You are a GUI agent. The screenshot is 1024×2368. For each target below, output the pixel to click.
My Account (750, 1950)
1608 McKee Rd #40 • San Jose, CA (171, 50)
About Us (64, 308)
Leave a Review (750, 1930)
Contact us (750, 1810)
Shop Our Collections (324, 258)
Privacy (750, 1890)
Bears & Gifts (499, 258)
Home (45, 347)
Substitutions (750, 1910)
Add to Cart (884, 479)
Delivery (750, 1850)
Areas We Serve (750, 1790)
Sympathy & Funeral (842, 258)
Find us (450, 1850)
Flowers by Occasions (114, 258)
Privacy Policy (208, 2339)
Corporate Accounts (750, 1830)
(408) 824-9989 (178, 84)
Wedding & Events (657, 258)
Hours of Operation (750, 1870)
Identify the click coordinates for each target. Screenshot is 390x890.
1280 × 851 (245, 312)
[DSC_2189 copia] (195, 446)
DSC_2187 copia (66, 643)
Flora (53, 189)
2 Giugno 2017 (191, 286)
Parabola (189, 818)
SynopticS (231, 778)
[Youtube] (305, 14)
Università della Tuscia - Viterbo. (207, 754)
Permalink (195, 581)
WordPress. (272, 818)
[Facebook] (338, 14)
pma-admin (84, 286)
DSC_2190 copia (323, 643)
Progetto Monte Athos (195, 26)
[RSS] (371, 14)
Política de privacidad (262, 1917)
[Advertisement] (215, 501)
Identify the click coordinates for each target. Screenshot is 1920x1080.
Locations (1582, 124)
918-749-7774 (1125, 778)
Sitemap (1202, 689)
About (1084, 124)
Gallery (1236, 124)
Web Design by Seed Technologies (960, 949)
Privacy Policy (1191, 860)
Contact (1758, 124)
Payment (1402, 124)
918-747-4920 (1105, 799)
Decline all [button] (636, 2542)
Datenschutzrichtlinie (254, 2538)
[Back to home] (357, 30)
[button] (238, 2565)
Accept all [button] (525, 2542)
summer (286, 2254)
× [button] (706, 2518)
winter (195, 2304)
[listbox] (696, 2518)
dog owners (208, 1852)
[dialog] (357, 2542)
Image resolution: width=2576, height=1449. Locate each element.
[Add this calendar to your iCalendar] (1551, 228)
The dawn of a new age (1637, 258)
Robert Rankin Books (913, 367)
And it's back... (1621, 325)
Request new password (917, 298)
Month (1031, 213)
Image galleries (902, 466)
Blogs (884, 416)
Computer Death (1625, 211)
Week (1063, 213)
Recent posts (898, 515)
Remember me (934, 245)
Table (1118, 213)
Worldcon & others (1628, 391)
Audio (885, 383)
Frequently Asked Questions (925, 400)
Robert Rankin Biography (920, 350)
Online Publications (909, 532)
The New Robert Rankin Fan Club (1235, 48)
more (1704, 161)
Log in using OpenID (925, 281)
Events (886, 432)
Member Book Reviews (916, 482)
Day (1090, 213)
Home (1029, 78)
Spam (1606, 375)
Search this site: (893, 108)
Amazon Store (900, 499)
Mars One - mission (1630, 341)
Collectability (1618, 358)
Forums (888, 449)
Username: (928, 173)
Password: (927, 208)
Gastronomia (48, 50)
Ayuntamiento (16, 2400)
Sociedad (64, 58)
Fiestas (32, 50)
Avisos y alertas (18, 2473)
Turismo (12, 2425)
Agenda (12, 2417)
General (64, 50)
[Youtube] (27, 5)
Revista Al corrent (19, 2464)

# ABOUT THIS TASK:
Copy out the data above word for word, starting at its first line and ending with the line that contains "Payment (1402, 124)".

# ANSWER BOX:
You are a GUI agent. The screenshot is 1024×2368. For each target below, output the pixel to click.
My Account (750, 1950)
1608 McKee Rd #40 • San Jose, CA (171, 50)
About Us (64, 308)
Leave a Review (750, 1930)
Contact us (750, 1810)
Shop Our Collections (324, 258)
Privacy (750, 1890)
Bears & Gifts (499, 258)
Home (45, 347)
Substitutions (750, 1910)
Add to Cart (884, 479)
Delivery (750, 1850)
Areas We Serve (750, 1790)
Sympathy & Funeral (842, 258)
Find us (450, 1850)
Flowers by Occasions (114, 258)
Privacy Policy (208, 2339)
Corporate Accounts (750, 1830)
(408) 824-9989 (178, 84)
Wedding & Events (657, 258)
Hours of Operation (750, 1870)
Identify the click coordinates for each target. Screenshot is 390x890.
1280 × 851 (245, 312)
[DSC_2189 copia] (195, 446)
DSC_2187 copia (66, 643)
Flora (53, 189)
2 Giugno 2017 (191, 286)
Parabola (189, 818)
SynopticS (231, 778)
[Youtube] (305, 14)
Università della Tuscia - Viterbo. (207, 754)
Permalink (195, 581)
WordPress. (272, 818)
[Facebook] (338, 14)
pma-admin (84, 286)
DSC_2190 copia (323, 643)
Progetto Monte Athos (195, 26)
[RSS] (371, 14)
Política de privacidad (262, 1917)
[Advertisement] (215, 501)
Identify the click coordinates for each target. Screenshot is 1920x1080.
Locations (1582, 124)
918-749-7774 (1125, 778)
Sitemap (1202, 689)
About (1084, 124)
Gallery (1236, 124)
Web Design by Seed Technologies (960, 949)
Privacy Policy (1191, 860)
Contact (1758, 124)
Payment (1402, 124)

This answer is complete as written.